(Beginning of EXTRACTED RECORDS)
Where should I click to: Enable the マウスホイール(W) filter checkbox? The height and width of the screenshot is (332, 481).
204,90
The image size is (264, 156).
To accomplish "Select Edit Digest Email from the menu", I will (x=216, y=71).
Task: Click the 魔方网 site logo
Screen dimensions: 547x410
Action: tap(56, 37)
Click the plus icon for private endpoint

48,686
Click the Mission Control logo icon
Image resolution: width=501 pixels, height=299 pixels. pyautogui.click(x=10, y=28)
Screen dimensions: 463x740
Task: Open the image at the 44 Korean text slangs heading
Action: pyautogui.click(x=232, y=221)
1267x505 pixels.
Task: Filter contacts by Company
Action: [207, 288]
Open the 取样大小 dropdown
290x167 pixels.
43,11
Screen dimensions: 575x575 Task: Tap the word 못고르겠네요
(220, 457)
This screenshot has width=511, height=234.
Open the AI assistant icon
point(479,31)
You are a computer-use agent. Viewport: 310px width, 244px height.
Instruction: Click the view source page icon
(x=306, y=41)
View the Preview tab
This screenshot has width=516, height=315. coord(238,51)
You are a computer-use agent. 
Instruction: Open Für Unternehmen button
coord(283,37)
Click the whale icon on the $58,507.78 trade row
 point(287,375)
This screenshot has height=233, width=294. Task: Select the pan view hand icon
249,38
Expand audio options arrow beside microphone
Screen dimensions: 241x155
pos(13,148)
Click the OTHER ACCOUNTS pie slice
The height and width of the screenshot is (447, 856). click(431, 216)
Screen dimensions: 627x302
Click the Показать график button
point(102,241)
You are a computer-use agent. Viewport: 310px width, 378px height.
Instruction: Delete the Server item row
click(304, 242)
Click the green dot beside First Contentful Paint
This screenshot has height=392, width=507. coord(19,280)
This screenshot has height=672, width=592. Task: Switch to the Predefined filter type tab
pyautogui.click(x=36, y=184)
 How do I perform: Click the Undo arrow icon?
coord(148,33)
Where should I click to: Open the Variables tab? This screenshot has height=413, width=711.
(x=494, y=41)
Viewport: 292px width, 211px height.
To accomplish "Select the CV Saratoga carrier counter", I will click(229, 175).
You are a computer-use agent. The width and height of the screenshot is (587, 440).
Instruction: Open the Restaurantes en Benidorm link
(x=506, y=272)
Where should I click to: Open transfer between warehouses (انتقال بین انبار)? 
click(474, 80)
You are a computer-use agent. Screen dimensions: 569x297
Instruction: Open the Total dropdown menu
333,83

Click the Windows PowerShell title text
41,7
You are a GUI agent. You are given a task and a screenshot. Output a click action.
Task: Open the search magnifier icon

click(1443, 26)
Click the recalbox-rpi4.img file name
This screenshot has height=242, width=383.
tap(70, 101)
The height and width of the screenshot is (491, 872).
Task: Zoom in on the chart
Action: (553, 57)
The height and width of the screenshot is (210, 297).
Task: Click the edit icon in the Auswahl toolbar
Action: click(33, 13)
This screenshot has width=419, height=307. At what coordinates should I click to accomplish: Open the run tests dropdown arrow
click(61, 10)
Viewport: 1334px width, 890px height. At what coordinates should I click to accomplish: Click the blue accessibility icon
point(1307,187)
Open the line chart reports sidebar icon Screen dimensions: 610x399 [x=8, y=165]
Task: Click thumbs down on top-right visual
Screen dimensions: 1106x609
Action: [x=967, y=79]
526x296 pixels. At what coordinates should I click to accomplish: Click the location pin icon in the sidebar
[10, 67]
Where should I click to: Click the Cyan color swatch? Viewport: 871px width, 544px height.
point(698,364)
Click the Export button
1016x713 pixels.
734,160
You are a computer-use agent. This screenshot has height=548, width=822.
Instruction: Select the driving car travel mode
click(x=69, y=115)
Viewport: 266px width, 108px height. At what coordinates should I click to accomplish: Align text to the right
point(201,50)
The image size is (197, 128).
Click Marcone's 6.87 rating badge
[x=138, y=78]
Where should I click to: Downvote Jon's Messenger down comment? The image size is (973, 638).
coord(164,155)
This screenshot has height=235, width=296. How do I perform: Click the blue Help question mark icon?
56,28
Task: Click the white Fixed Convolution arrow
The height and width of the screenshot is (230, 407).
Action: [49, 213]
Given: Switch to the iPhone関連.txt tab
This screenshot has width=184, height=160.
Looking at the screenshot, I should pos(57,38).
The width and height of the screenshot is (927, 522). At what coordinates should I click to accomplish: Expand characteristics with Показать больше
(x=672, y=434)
(End of EXTRACTED RECORDS)
ACTIVITY ▸ Each record above should be repeated exactly.

ANSWER SPACE ▸
Where should I click to: Enable the マウスホイール(W) filter checkbox? The height and width of the screenshot is (332, 481).
204,90
The image size is (264, 156).
To accomplish "Select Edit Digest Email from the menu", I will (x=216, y=71).
Task: Click the 魔方网 site logo
Screen dimensions: 547x410
Action: tap(56, 37)
Click the plus icon for private endpoint

48,686
Click the Mission Control logo icon
Image resolution: width=501 pixels, height=299 pixels. pyautogui.click(x=10, y=28)
Screen dimensions: 463x740
Task: Open the image at the 44 Korean text slangs heading
Action: pyautogui.click(x=232, y=221)
1267x505 pixels.
Task: Filter contacts by Company
Action: [207, 288]
Open the 取样大小 dropdown
290x167 pixels.
43,11
Screen dimensions: 575x575 Task: Tap the word 못고르겠네요
(220, 457)
This screenshot has width=511, height=234.
Open the AI assistant icon
point(479,31)
You are a computer-use agent. Viewport: 310px width, 244px height.
Instruction: Click the view source page icon
(x=306, y=41)
View the Preview tab
This screenshot has width=516, height=315. coord(238,51)
You are a computer-use agent. 
Instruction: Open Für Unternehmen button
coord(283,37)
Click the whale icon on the $58,507.78 trade row
 point(287,375)
This screenshot has height=233, width=294. Task: Select the pan view hand icon
249,38
Expand audio options arrow beside microphone
Screen dimensions: 241x155
pos(13,148)
Click the OTHER ACCOUNTS pie slice
The height and width of the screenshot is (447, 856). click(431, 216)
Screen dimensions: 627x302
Click the Показать график button
point(102,241)
You are a computer-use agent. Viewport: 310px width, 378px height.
Instruction: Delete the Server item row
click(304, 242)
Click the green dot beside First Contentful Paint
This screenshot has height=392, width=507. coord(19,280)
This screenshot has height=672, width=592. Task: Switch to the Predefined filter type tab
pyautogui.click(x=36, y=184)
 How do I perform: Click the Undo arrow icon?
coord(148,33)
Where should I click to: Open the Variables tab? This screenshot has height=413, width=711.
(x=494, y=41)
Viewport: 292px width, 211px height.
To accomplish "Select the CV Saratoga carrier counter", I will click(229, 175).
You are a computer-use agent. The width and height of the screenshot is (587, 440).
Instruction: Open the Restaurantes en Benidorm link
(x=506, y=272)
Where should I click to: Open transfer between warehouses (انتقال بین انبار)? 
click(474, 80)
You are a computer-use agent. Screen dimensions: 569x297
Instruction: Open the Total dropdown menu
333,83

Click the Windows PowerShell title text
41,7
You are a GUI agent. You are given a task and a screenshot. Output a click action.
Task: Open the search magnifier icon

click(1443, 26)
Click the recalbox-rpi4.img file name
This screenshot has height=242, width=383.
tap(70, 101)
The height and width of the screenshot is (491, 872).
Task: Zoom in on the chart
Action: (553, 57)
The height and width of the screenshot is (210, 297).
Task: Click the edit icon in the Auswahl toolbar
Action: click(33, 13)
This screenshot has width=419, height=307. At what coordinates should I click to accomplish: Open the run tests dropdown arrow
click(61, 10)
Viewport: 1334px width, 890px height. At what coordinates should I click to accomplish: Click the blue accessibility icon
point(1307,187)
Open the line chart reports sidebar icon Screen dimensions: 610x399 [x=8, y=165]
Task: Click thumbs down on top-right visual
Screen dimensions: 1106x609
Action: [x=967, y=79]
526x296 pixels. At what coordinates should I click to accomplish: Click the location pin icon in the sidebar
[10, 67]
Where should I click to: Click the Cyan color swatch? Viewport: 871px width, 544px height.
point(698,364)
Click the Export button
1016x713 pixels.
734,160
You are a computer-use agent. This screenshot has height=548, width=822.
Instruction: Select the driving car travel mode
click(x=69, y=115)
Viewport: 266px width, 108px height. At what coordinates should I click to accomplish: Align text to the right
point(201,50)
The image size is (197, 128).
Click Marcone's 6.87 rating badge
[x=138, y=78]
Where should I click to: Downvote Jon's Messenger down comment? The image size is (973, 638).
coord(164,155)
This screenshot has height=235, width=296. How do I perform: Click the blue Help question mark icon?
56,28
Task: Click the white Fixed Convolution arrow
The height and width of the screenshot is (230, 407).
Action: [49, 213]
Given: Switch to the iPhone関連.txt tab
This screenshot has width=184, height=160.
Looking at the screenshot, I should pos(57,38).
The width and height of the screenshot is (927, 522). At what coordinates should I click to accomplish: Expand characteristics with Показать больше
(x=672, y=434)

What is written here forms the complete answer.